A tarde do último dia de Milhões de Festa chegou com a infeliz notícia cancelamento de Powell, o que pedia que se afogasse a mágoa em cerveja e putaria variada. E que melhor para putaria variada do que uns tais de Shame a partir tudo em tronco nu?  À boa moda britânica com lúpulo e malte a deslizar no lugar do chá das cinco, os Shame tocam rock fácil e de cara lavada, de garganta feita e de suspensórios aos ombros; uma das boas surpresas desta edição do festival minhoto. Seguiu-se Jamal Moss e o techno cósmico do que é a sua persona como Hieroglyphic Being.
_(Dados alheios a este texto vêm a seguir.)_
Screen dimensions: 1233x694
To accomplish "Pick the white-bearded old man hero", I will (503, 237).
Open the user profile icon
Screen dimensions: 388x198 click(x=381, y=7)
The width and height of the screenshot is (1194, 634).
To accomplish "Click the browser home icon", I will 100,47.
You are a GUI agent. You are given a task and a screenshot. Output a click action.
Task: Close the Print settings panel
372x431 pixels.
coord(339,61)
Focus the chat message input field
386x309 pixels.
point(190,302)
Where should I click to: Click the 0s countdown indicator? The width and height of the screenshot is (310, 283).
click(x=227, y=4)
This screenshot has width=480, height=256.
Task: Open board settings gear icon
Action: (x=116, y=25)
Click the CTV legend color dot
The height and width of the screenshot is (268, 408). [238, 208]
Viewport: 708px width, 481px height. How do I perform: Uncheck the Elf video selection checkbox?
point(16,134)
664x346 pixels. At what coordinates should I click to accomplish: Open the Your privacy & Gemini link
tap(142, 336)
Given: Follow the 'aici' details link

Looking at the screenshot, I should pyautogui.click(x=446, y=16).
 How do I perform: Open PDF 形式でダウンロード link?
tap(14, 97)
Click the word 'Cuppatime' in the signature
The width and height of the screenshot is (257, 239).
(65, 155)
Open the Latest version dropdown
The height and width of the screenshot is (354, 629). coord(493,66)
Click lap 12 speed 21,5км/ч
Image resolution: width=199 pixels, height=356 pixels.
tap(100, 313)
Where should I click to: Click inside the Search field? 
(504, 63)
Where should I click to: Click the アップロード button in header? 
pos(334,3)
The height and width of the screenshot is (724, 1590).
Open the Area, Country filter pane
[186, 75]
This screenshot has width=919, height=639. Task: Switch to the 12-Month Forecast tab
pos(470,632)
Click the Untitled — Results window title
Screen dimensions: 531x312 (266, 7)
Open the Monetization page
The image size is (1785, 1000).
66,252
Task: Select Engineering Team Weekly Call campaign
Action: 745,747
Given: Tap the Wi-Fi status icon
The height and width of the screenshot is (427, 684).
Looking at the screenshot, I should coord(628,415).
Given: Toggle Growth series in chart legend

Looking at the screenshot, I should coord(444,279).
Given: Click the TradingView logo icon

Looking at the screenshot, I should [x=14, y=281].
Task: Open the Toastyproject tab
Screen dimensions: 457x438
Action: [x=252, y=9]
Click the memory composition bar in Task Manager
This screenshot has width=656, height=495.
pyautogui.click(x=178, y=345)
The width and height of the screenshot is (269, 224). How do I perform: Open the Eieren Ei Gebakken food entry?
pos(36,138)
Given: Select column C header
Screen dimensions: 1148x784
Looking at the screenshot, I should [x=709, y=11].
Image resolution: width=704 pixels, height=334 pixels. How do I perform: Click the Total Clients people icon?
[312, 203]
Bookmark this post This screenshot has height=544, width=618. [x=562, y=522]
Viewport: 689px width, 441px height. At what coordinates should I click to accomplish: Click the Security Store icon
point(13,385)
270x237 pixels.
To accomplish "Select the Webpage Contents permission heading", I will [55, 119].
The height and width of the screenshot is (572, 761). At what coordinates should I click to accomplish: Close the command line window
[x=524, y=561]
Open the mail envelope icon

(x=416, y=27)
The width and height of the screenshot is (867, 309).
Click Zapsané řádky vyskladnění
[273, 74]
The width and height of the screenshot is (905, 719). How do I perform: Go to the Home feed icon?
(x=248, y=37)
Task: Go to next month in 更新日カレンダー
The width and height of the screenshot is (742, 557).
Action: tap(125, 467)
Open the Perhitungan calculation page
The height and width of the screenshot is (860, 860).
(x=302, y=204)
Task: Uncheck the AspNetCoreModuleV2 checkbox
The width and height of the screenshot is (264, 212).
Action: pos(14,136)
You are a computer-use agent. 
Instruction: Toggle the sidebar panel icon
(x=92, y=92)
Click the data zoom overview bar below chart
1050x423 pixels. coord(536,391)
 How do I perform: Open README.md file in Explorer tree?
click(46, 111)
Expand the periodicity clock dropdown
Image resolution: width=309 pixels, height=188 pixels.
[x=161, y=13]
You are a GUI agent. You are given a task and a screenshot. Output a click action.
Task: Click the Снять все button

Hipnotizante como poucos na sua fusão da techno com o que é uma vertente quasi-jazz, Moss domina a mesa de uma forma que só os anos podem garantir, como um verdadeiro e autêntico mestre na sua arte. Na mesma noite de domingo em que os Bad Breeding abriram o maior pit do Milhões, foram os Meatbodies quem horas antes abriram autênticos buracos nos tímpanos de toda a gente que encarou de frente o rock fumarento do quarteto Californiano. Os Meatbodies são uma daquelas bandas que amplifica em palco, e para proporções verdadeiramente épicas, tudo aquilo que se lhes atribui em disco, juntando-lhe o suor de doses industriais de psicadelia tocada a 120dbs. Mais alto ainda, meus filhos da puta, que assim vale a pena ficar surdo.

Saímos do recinto depois de armados todos os comboios ao som das últimas batidas de DJ Fitz e Quesadilla em modo MC, com a sensação duradoura de que este não é mesmo um festival feito de ideias fixas ou de convenções. Não foram muitos os concertaços mas ainda foram alguns os concertões, com o maior amargo de boca os nomes a ser deixado pelos nomes dos quais mais se antecipava. A décima edição do Milhões de Festa não terá sido o aniversário perfeito. Sobretudo salvo pelos actos que perfizeram a sua segunda metade, este  foi o aniversário possível, um que viveu do risco assumido do que é um festival sem fronteiras.